- Given exercise -
In the material below, copy the stretch from the line that contains "You are a computer-use" through the line that contains "coord(767,204)", swapping "green" for "blue" and changing nothing else. Leave the pictures out of your answer.

- Supplied material -
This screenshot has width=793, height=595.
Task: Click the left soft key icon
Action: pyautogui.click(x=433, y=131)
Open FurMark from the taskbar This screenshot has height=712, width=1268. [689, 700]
==
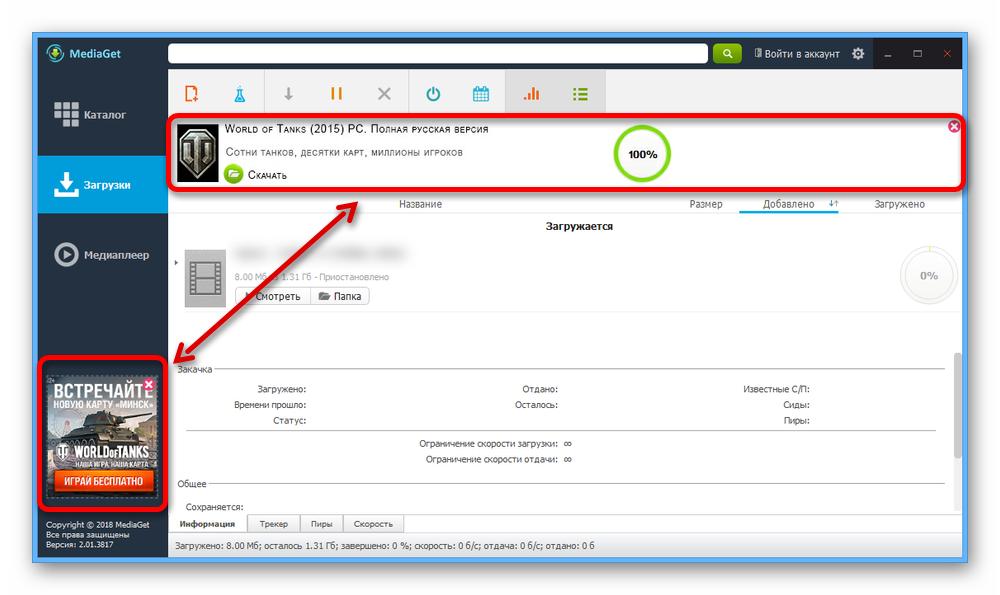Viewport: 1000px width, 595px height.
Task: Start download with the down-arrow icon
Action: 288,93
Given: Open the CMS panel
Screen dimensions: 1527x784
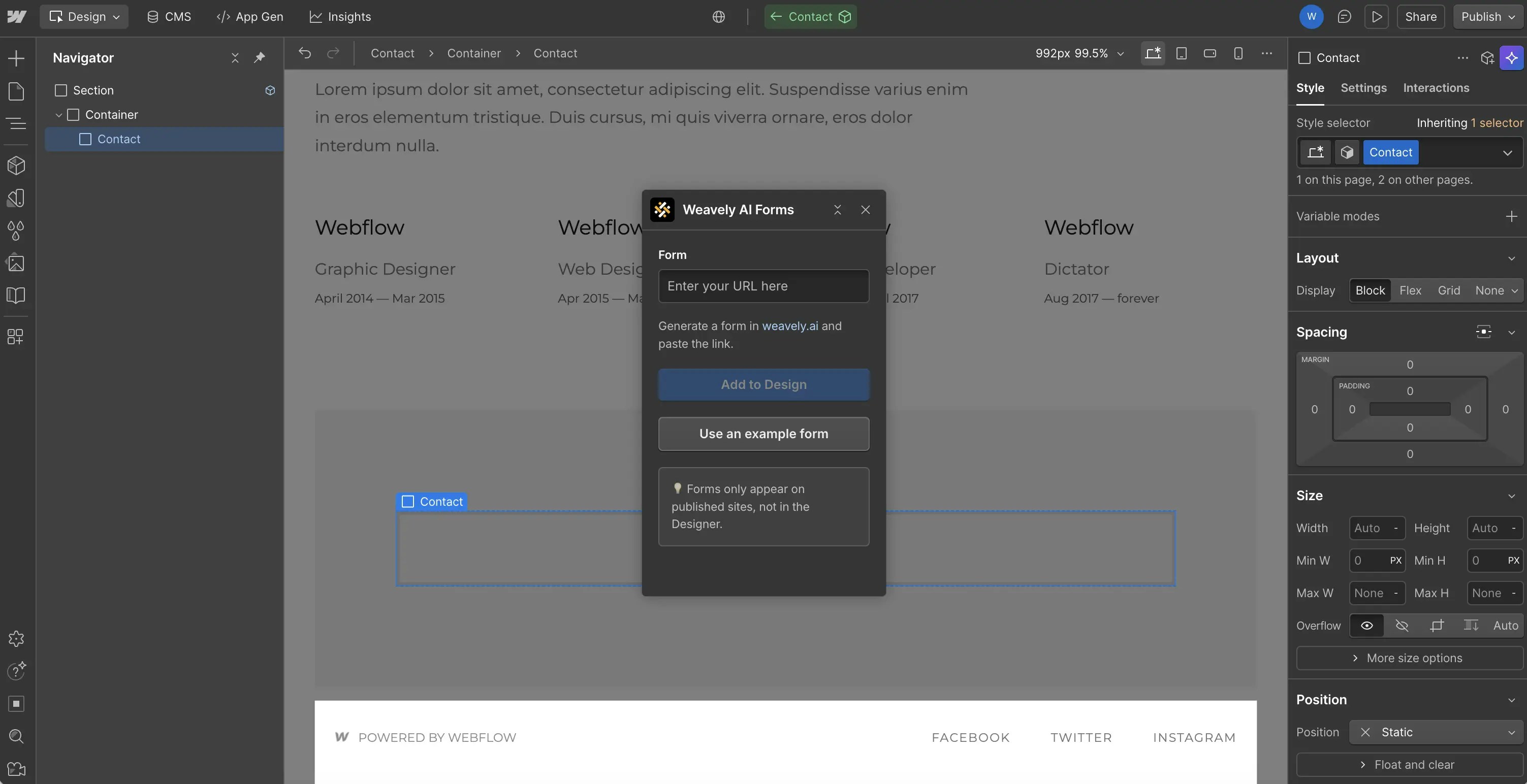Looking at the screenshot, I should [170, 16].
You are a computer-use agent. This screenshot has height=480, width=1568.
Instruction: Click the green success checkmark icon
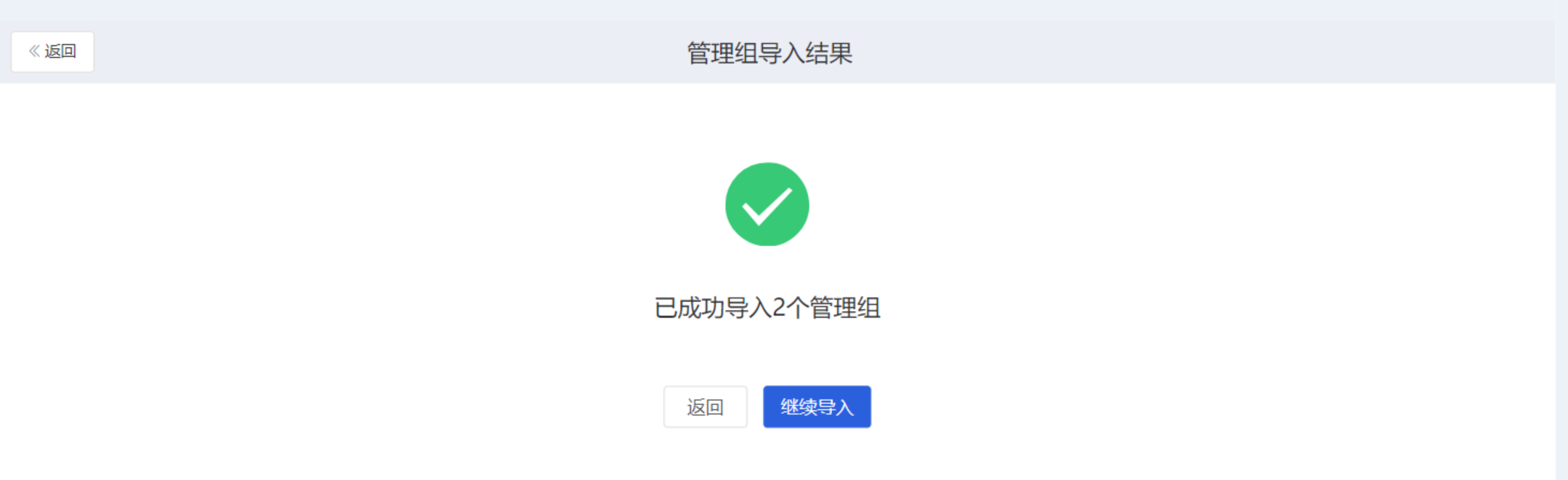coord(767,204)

- Written response -
You are a computer-use agent. This screenshot has height=480, width=1568.
Instruction: Click the blue success checkmark icon
coord(767,204)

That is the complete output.